L’ouverture des données concerne également les algorithmes relevant de l’administration, comme le calcul des différents impôts, des systèmes d’allocations, l’affectation des élèves dans l’enseignement primaire, secondaire, supérieur.

En application de cette loi, depuis le décret no 2018-1117 du 10 décembre 2018, il est même autorisé de diffuser des documents comportant des données nominatives, dès lors que cette diffusion ne porte pas atteinte à la vie privée des personnes concernées. Ce qui revêt un large champ d’application : organigrammes et annuaires des administrations, répertoire national des associations et le répertoire des entreprises et de leurs établissements dans leur intégralité, annuaires des professions règlementées (avocats, notaires, huissiers, etc.), résultats obtenus par les candidats aux examens et concours administratifs ou conduisant à la délivrance des diplômes nationaux, conditions d’organisation et d’exercice des activités sportives, répertoire national des élus, registres des chambres d’hôtes et gîtes, base des permis de construire.

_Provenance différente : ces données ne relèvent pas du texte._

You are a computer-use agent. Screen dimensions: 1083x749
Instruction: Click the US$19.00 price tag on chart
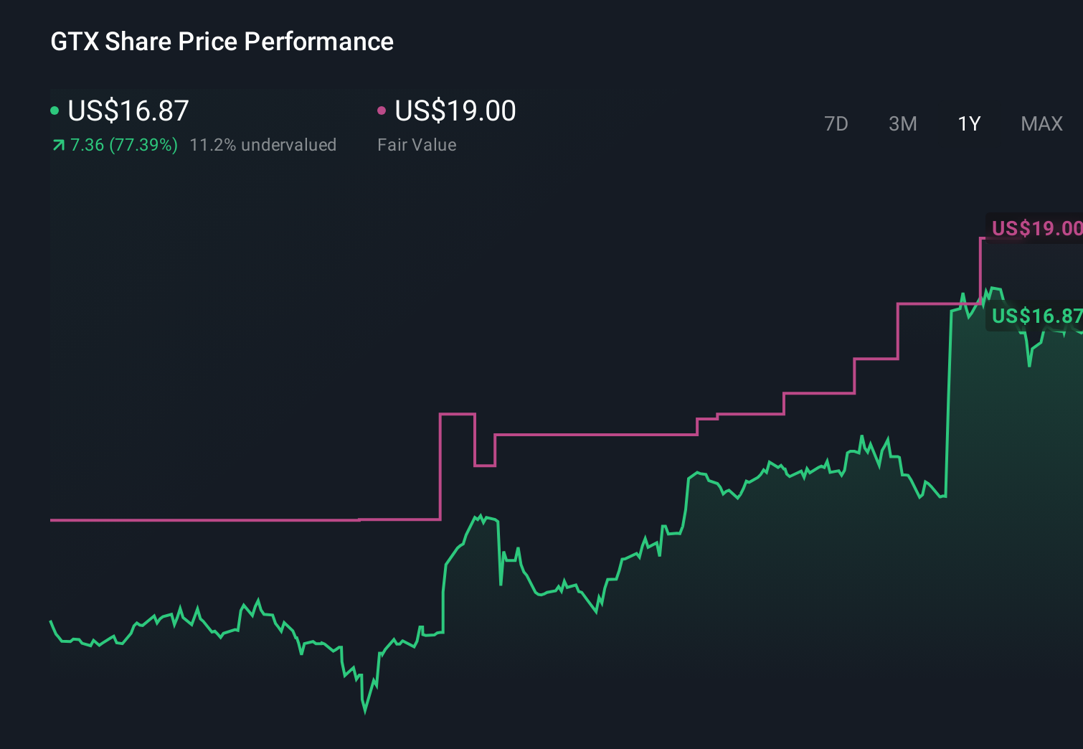(1035, 228)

Les obligations de la CRE en matière de données de l'énergie

La CRE remplit ces obligations en mettant en ligne sur la page open data de son site internet les données qu’elle produit et les a par ailleurs répertoriées sur data.gouv.fr.

Page Open Data du site de la CRE

Données répertoriées sur data.gouv.fr

3. Quelques exemples de plateformes dans le contexte de l’énergie

L’agence ORE est une association formée par l’ensemble des gestionnaires de réseaux de distribution d’électricité et de gaz naturel français. En matière d’open data, elle a notamment pour objectif de mutualiser des infrastructures techniques de publication à destination notamment des plus petits gestionnaires (ELD), afin que ceux-ci soient en mesure de satisfaire à leurs obligations réglementaires. Elle a par ailleurs enrichi ses services en offrant à ses visiteurs des modes de visualisation de données spécifiques (dataviz) sur les données locales de l’énergie.

L’infrastructure technique utilisée (Opendatasoft) offre la possibilité d’exploiter ces informations sous différentes formes :

  • des tableaux téléchargeables, qui constituent la donnée brute ;
  • des cartes, dès lors que des coordonnées géographiques ont été intégrées aux données brutes pour projeter spatialement la donnée en question ;
  • des graphiques d’analyse, souvent dynamiques (possibilité de modifier les axes de lecture, leurs valeurs, etc.) ;
  • par API, afin d’en externaliser le traitement.
Exemple de dataviz proposée par l’agence ORE (Source : Enedis)

Les gestionnaires de réseaux de transport d’électricité et de gaz naturel (RTE, GRTgaz, Teréga), certains gestionnaires d’infrastructures de gaz (Elengy, Storengy, Dunkerque LNG), ainsi que d’autres partenaires comme l’Association française du gaz naturel pour véhicules (AFGNV) et Weathernews (fournisseur de données météorologiques) ont constitué ensemble la plateforme « Open data Réseaux énergies » (dite ODRE).

Ceux d’entre eux, qui disposaient auparavant de leur propre plateforme, mettent désormais à disposition les données sur cette infrastructure unifiée, qui permet de croiser des données à la fois sur l’électricité et le gaz naturel.

Jeux de données disponibles sur l’open data Réseaux énergie (Source : Agence ORE)

Les principaux gestionnaires de réseaux de distribution d’électricité et de gaz naturel, Enedis et GRDF, ont également mis en place des plateformes open data (respectivement https://data.enedis.fr/ et https://opendata.grdf.fr/). Ils y publient à la fois des jeux de données qui dépassent les seules exigences de mise à disposition prévues par la réglementation (registre des installations de production et de stockage d’électricité, agrégation de données annuelles à différentes mailles géographiques, etc.).

Données cartographiques issues de la plateforme open data d’Enedis (Source : Enedis)
Graphe d’analyse constitué sur la plateforme open data de GRDF (Source : Enedis)

Enfin, de nombreuses collectivités publiques mettent d’ores et déjà à disposition des données agrégées sur leur territoire concernant l’énergie, notamment les plans climat-air-énergie territoriaux (PCAET), la production d’électricité par filière ou la localisation des points de recharge pour véhicules électriques (par exemple, la Métropole européenne de Lille, Orléans Métropole ou la région Sud – Provence Alpes Côte d’Azur).